▸ Problem description
Please give again, word for word, each line that falls between the line with "Click the lavalier microphone on the sweater" and the end of the data, inclusive.

▸ Records from a collection
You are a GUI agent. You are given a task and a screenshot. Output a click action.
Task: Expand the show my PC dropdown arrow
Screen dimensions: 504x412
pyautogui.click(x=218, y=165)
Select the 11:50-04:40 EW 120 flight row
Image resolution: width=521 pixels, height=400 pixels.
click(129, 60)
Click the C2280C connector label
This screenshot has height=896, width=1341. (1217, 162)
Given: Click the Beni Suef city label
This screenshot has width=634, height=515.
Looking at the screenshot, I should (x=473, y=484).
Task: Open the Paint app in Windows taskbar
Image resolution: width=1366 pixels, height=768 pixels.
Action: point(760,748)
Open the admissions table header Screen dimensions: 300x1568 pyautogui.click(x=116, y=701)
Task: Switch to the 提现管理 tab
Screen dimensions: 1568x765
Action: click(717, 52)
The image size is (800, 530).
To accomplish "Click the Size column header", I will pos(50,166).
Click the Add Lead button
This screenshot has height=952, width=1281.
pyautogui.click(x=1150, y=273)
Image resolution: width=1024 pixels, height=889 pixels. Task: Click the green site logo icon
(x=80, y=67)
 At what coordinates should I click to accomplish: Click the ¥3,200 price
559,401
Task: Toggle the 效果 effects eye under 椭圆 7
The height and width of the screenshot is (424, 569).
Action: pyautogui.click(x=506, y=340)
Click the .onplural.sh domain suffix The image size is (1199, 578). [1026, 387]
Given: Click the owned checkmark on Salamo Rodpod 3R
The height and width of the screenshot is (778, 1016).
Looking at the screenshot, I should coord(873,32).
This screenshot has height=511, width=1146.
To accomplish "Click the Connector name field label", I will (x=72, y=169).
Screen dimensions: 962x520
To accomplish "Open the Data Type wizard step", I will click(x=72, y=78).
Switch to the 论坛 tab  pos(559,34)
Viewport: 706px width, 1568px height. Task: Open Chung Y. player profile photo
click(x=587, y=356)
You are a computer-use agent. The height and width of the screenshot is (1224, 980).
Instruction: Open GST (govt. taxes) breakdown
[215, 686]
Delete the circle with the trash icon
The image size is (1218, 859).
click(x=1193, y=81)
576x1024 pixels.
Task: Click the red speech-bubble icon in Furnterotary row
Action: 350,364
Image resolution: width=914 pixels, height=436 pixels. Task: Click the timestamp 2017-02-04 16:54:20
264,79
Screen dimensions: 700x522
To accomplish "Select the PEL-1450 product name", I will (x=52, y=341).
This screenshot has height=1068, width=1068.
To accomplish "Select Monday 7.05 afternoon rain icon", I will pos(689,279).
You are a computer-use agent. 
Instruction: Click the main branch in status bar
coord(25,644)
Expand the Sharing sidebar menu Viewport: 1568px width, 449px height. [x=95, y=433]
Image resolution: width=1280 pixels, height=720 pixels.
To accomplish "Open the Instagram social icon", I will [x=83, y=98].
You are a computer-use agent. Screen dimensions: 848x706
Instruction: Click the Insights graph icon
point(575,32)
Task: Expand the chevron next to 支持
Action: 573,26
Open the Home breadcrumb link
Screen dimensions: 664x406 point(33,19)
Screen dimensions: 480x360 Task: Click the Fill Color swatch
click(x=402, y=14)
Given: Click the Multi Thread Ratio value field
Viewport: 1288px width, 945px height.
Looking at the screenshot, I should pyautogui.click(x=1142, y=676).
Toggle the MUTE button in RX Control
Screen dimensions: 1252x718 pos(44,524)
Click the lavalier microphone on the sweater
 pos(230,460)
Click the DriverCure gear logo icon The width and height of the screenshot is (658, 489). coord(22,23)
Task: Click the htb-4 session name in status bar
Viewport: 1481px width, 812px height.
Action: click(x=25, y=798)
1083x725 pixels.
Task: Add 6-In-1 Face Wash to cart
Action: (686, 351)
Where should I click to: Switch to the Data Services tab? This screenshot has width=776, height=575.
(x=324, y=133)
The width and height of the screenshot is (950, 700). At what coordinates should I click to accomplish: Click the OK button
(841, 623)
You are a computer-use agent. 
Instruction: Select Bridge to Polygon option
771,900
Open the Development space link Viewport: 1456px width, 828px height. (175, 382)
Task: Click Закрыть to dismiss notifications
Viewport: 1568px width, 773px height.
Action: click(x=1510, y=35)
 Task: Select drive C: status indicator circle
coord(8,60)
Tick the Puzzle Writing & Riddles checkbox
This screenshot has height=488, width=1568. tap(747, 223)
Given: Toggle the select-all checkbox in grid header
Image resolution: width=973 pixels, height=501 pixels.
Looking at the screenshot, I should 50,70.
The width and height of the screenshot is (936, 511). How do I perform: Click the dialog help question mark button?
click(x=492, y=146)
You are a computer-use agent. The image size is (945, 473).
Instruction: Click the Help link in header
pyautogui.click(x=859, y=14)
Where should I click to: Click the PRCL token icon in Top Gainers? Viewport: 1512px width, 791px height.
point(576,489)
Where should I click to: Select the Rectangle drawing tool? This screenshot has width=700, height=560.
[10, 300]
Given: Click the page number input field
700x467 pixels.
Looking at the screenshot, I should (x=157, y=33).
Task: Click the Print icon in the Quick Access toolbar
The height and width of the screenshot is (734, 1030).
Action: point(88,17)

▸ Task answer
Click the lavalier microphone on the sweater
 pos(230,460)
Click the DriverCure gear logo icon The width and height of the screenshot is (658, 489). coord(22,23)
Task: Click the htb-4 session name in status bar
Viewport: 1481px width, 812px height.
Action: click(x=25, y=798)
1083x725 pixels.
Task: Add 6-In-1 Face Wash to cart
Action: (686, 351)
Where should I click to: Switch to the Data Services tab? This screenshot has width=776, height=575.
(x=324, y=133)
The width and height of the screenshot is (950, 700). At what coordinates should I click to accomplish: Click the OK button
(841, 623)
You are a computer-use agent. 
Instruction: Select Bridge to Polygon option
771,900
Open the Development space link Viewport: 1456px width, 828px height. (175, 382)
Task: Click Закрыть to dismiss notifications
Viewport: 1568px width, 773px height.
Action: click(x=1510, y=35)
 Task: Select drive C: status indicator circle
coord(8,60)
Tick the Puzzle Writing & Riddles checkbox
This screenshot has height=488, width=1568. tap(747, 223)
Given: Toggle the select-all checkbox in grid header
Image resolution: width=973 pixels, height=501 pixels.
Looking at the screenshot, I should 50,70.
The width and height of the screenshot is (936, 511). How do I perform: Click the dialog help question mark button?
click(x=492, y=146)
You are a computer-use agent. The image size is (945, 473).
Instruction: Click the Help link in header
pyautogui.click(x=859, y=14)
Where should I click to: Click the PRCL token icon in Top Gainers? Viewport: 1512px width, 791px height.
point(576,489)
Where should I click to: Select the Rectangle drawing tool? This screenshot has width=700, height=560.
[10, 300]
Given: Click the page number input field
700x467 pixels.
Looking at the screenshot, I should (x=157, y=33).
Task: Click the Print icon in the Quick Access toolbar
The height and width of the screenshot is (734, 1030).
Action: point(88,17)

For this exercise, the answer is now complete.